"Heróis mesmo no fracasso"
Por Silvia C. Almeida

Enquanto filmes como Efeito Colateral ficaram "na geladeira' por causa da coincidência temática com os incidentes de 11 de setembro, outros tiveram sua estréia antes da data prevista. É o caso deste Falcão Negro em Perigo (Black Hawk Down), o mais recente longa do diretor Ridley Scott, de Gladiador e Blade Runner, baseado no livro de Mark Bowden que conta a história real de uma desastrosa operação militar dos Estados Unidos na capital da Somália, Mogadíscio, em 1993. 

O filme deveria estrear somente em março nos EUA, mas teve o seu lançamento antecipado para janeiro e já conquistou por três semanas consecutivas o primeiro lugar nas bilheterias americanas. Tal resultado já era de se esperar das patrióticas terras do Tio Sam, que mesmo diante do fracasso na Somália, têm ainda assim algum motivo para se orgulhar.
Falcão Negro em Perigo também concorre ao Oscar 2002 em quatro categorias: direção, fotografia, edição e som.

A missão dos Estados Unidos na Somália começou no dia 3 de outubro de 1993 e deveria durar apenas 60 minutos, mas acabou se estendendo para quase um dia todo. A pedido da ONU, os americanos buscavam aprisionar dois influentes tenentes subordinados ao líder da região, Mohammed Farrah Aidid, como forma de abrandar a guerra civil e a fome que assolavam o país. O plano não só deu errado, como também resultou em 18 soldados americanos mortos, 73 feridos e dois helicópteros do modelo Falcão Negro (Black Hawn) abatidos (daí vem o título).

Antes mesmo de o conflito começar, o General William F. Garrisson (Sam Shepard) diz: "Não é uma guerra. É um genocídio". E logo sabemos que ele está certo. As 18 horas do combate foram resumidas em 143 minutos de um cansativo filme de cenas fortes, massacres, balas e explosões por todos os lados, e sangue, muito sangue. Os magros e sujos somalis, mesmo sem farda, combatem os jovens, bonitos e preparados soldados Rangers e Deltas com todo o fervor. Mulheres e crianças de Mogadíscio também seguram armas, avisando aos inimigos que ali ninguém é inocente, todos estão para lutar.

É praticamente um clichê dizer que todo filme de guerra é pura patriotada, mas nos casos das produções americanas, não dá pra fugir disso. Tudo bem que o longa foi muito bem feito, que a fotografia está impecável, que a parceria entre Ridley Scott e o produtor Jerry Bruckheimer (de Armageddon e Pearl Harbor) deu certo, que a história é sobre um desastre militar dos americanos, mas de que adianta tudo isso se no final eles ainda saem como verdadeiros heróis?

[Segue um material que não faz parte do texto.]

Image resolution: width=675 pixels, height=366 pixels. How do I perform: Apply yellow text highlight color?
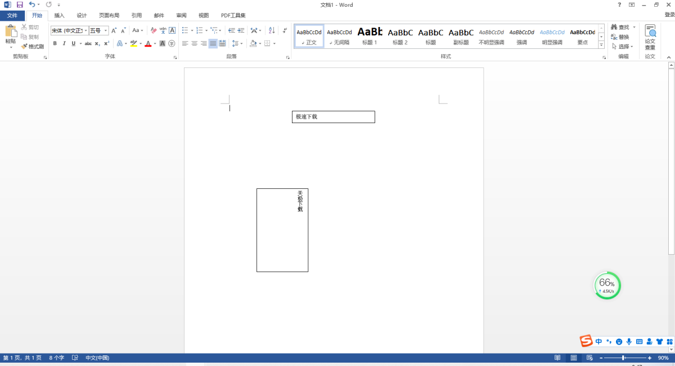tap(133, 43)
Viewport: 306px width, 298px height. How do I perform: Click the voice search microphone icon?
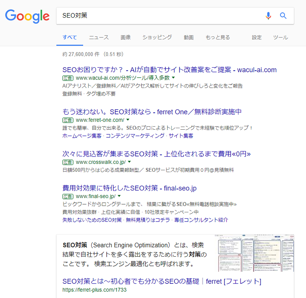268,16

Os atores que representam os soldados têm pouca significância diante da história. Você provavelmente fará confusão entre os personagens. O novo astro de Hollywood, Josh Hartnett, de Pearl Harbor, interpreta talvez a figura mais representativa ou menos insignificante do longa, o idealista Sargento Ranger Matt Eversmann. Ewan McGregor, do maravilhoso e polêmico Trainspotting – Sem Limites, passa quase despercebido em Falcão Negro no papel do Especialista Ranger Grimes. A história também tem destaque ao ser contada por uma série de letreiros no início e no final do filme, mas durante, só há um ou dois diálogos se referindo à guerra civil que arruinava a Somália.

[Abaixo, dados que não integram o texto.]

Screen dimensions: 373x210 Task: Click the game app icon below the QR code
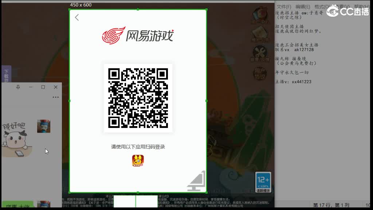138,160

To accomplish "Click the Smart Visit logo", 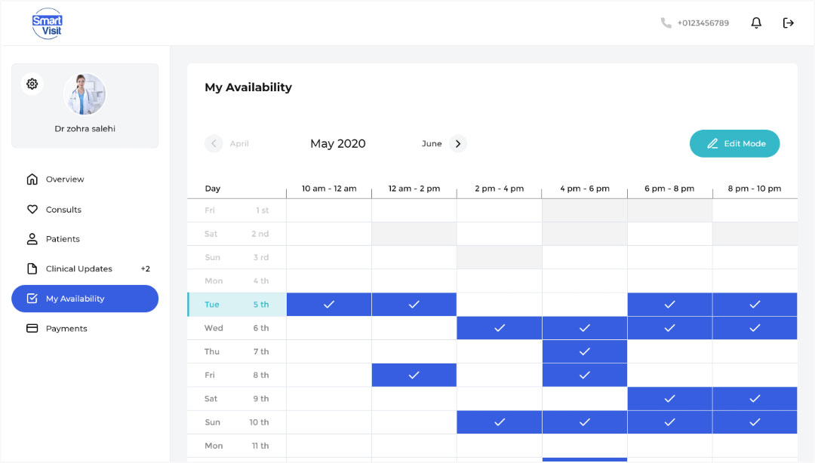I will (47, 23).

O lema dos soldados Rangers é: "Nenhum homem será deixado para trás", e mesmo invadindo a terra alheia, eles são os mocinhos deste combate. O ponto de vista do filme é desses guerrilheiros. Então, prepare-se para se deparar com cenas rotineiras de homens agarrados aos retratos de suas famílias nos momentos de perigo e de médicos tentando ressuscitar um Ranger, enquanto outro diz "Doutor, doutor, deixe, ele está morto. Não há mais nada que você possa fazer".

Depois de tanto sangue derramado, chega o tão esperado fim. Ora, ora, não é que mesmo perdendo, os americanos são recebidos com sorrisos pelas crianças e demais somalis? O mais risível é o copo d’água oferecido (pelos inimigos) a cada um dos Rangers e Deltas sobreviventes da batalha. A missão pode ter sido um fracasso, mas segundo a história, centenas de somalis perderam as suas vidas nesse confronto (contra apenas 18 americanos). Neste caso, os EUA ganharam.